Project Design¶
Welcome to the design guide for geoenv! This page provides an overview of the architecture, components, and principles that shape the project. Our goal is to make geoenv intuitive to understand and easy to contribute to.
Have suggestions or questions? Open a GitHub issue —we’d love your feedback!
Project Overview¶
geoenv resolves geographic locations (as geometries) into meaningful environmental descriptions using spatial datasets 🌍 and semantic vocabularies 📖.
To make this possible, we designed around a clear set of priorities:
Functional Goals¶
Resolve spatial geometries to detailed environmental descriptions
Support key, high-value spatial data sources
Efficiently iterate over large numbers of geometries
Enable dynamic data source selection
Maintain traceability via location identifiers
Interoperability¶
Use open, widely adopted standards
Map terms to multiple ontologies and vocabularies
Output data in GeoJSON-compatible format
Convert to Science-On-Schema.Org Spatial Coverage
Efficiency¶
Process multiple data sources in parallel using asynchronous requests
Cache responses to avoid redundant queries
Cache data sources locally where possible
Sustainability¶
Use pluggable DataSource implementations
Promote community-driven growth
Architecture¶
The system is composed of core classes that collaborate using clearly defined contracts. The architecture 🏗 follows a strategy pattern for modular extensibility.
Resolver¶
The Resolver is the main entry point. You pass in a Geometry and a list of DataSource instances, and get back a structured Response:
Calls all configured data sources concurrently using asynchronous I/O
Wraps results into Environment objects
Maps terms to ENVO by default
Returns a Response object with the result set
Response¶
The Response structures results using a GeoJSON format, where environmental descriptions are stored under properties.environment.
You can:
Map terms to other vocabularies
Convert the response to Science-On-Schema.Org
Save or load the result for reuse
DataSource (ABC)¶
Defines the interface for any data source:
Standard methods and properties for consistency
Custom behaviors for data source-specific needs
May implement fallback behavior (e.g., point approximation for polygons)
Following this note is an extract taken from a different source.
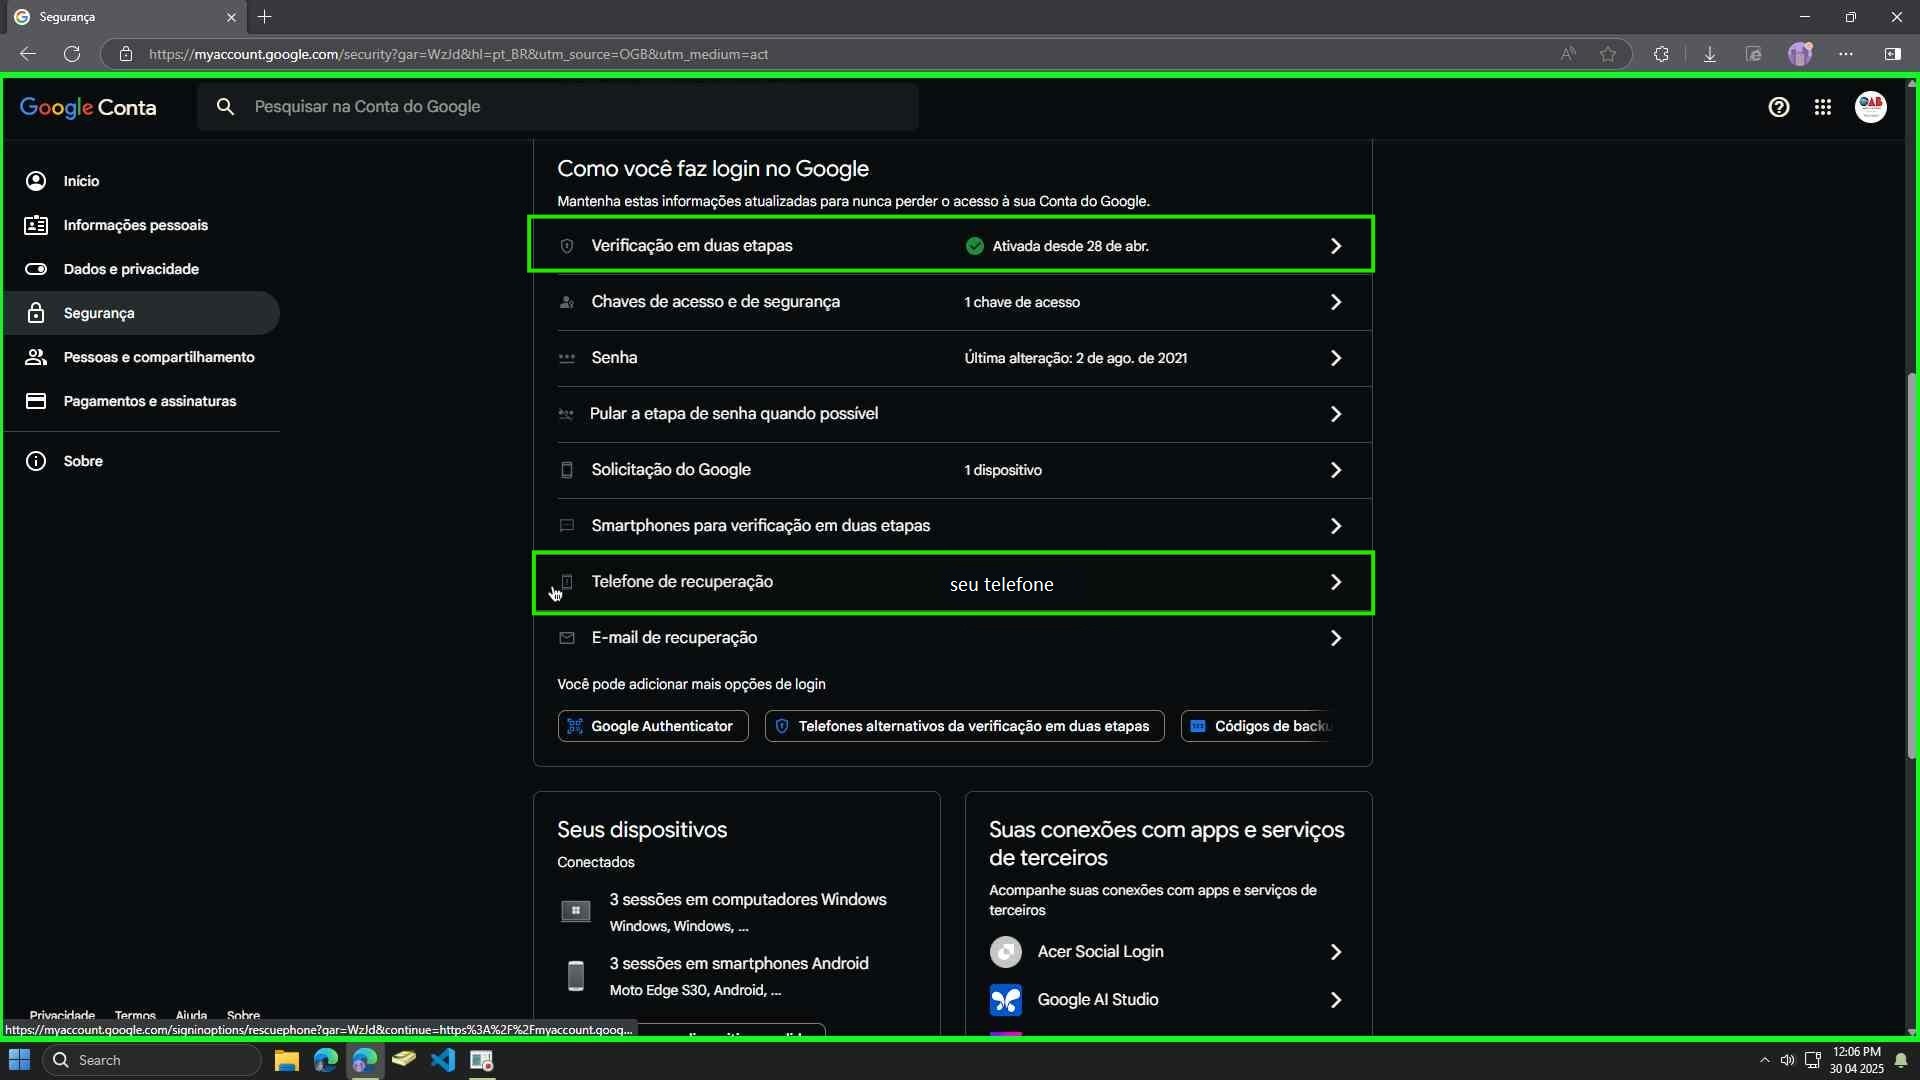
Task: Click Telefones alternativos da verificação button
Action: tap(964, 726)
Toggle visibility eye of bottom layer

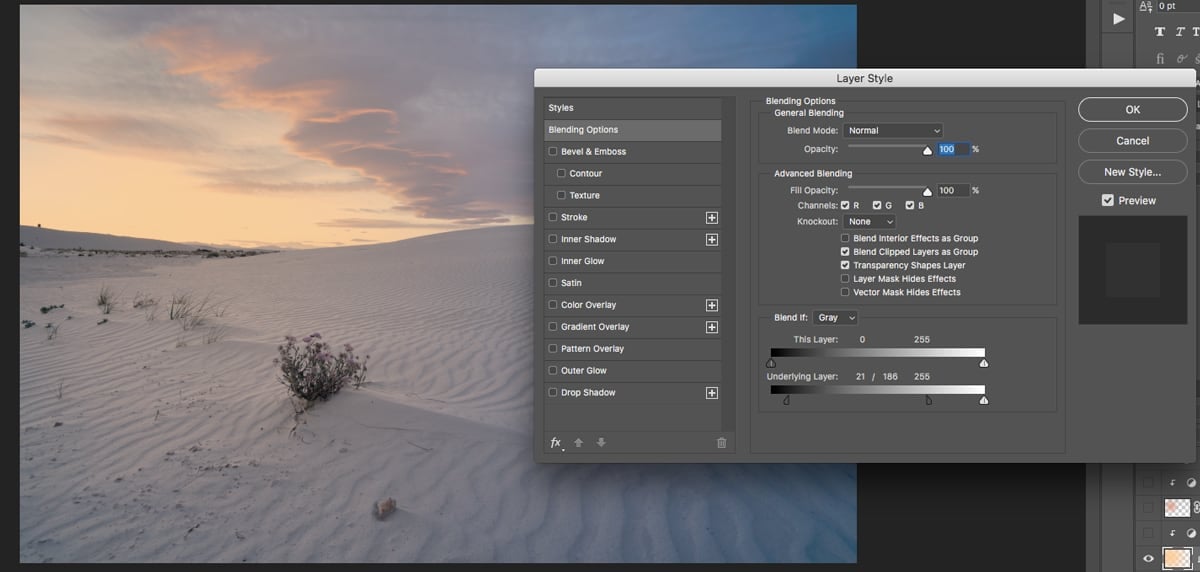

Returns an Environment for each query.
Environment¶
Encapsulates the returned values from a data source:
Lightweight, minimal post-processing
Includes original terms
Geometry¶
Handles all client-supplied geometries in GeoJSON:
Identifies type (Point, Polygon)
Converts points to polygons
Transforms to formats required by a data source
Supports GeoJSON Point and Polygon types for now, with plans for GeometryCollections.
Response Data Format¶
The output is a GeoJSON Feature with nested environmental data. 📦
Top Level:
type (string): always “Feature”
identifier (string): unique ID for the query
geometry (object): the original geometry
properties (object): extra metadata, including environments
Properties:
description (string): the geometry description
environment (array): the resolved environments
Environment Object:
type (string): always “Environment”
dataSource (object): ID and name of the source
dateCreated (string): timestamp of the query
properties (object): key/value pairs of environmental properties
mappedProperties (array): label/uri pairs for semantic mappings
Example
{
"type": "Feature",
"identifier": "...",
"geometry": {...},
"properties": {
"description": "...",
"environment": [
{
"type": "Environment",
"dataSource": {
"identifier": "...",
"name": "..."
},
"dateCreated": "...",
"properties": {
"temperature": "Warm Temperate",
"moisture": "Dry",
},
"mappedProperties": [
{"label": "temperate", "uri": "..."},
{"label": "arid", "uri": "..."}
]
}
]
}
}
Semantic Mapping¶
We use SSSOM to link data source terminology to semantic vocabularies. 🧠
Mapping logic lives in
Response.apply_term_mappingEach data source has SSSOM files for each ontology/vocabulary
Error Handling¶
Error Propagation¶
Raised at the relevant layer 🚨
Always include actionable info ✅
Logging with daiquiri¶
Supports DEBUG, INFO, WARNING, ERROR
Logs include relevant metadata
Testing¶
We ensure test 🧪 coverage through:
Geometry tests – validation, conversions, type detection
DataSource tests – standard contract + edge cases
Response tests – semantic mapping and transformation checks
Mock tests – generated from real HTTP requests
Integration tests – Resolver end-to-end scenarios
Adding a New Data Source¶
Data Source
Add a module under data_sources/
Register it in data_sources/__init__.py
Implement the DataSource ABC
Support all required geometry types
Document special behaviors or config options
Keep data source-specific utilities scoped to the module
Semantic Mappings
Create SSSOM files for your vocabularies
Follow filename conventions for discovery
Tests
Create mock geometries
Use create_mock_data.py to record responses
Add tests for both valid and invalid inputs
Test both expected and edge behavior
We’re building geoenv to be sustainable, useful, and open. Your input helps shape its future 💚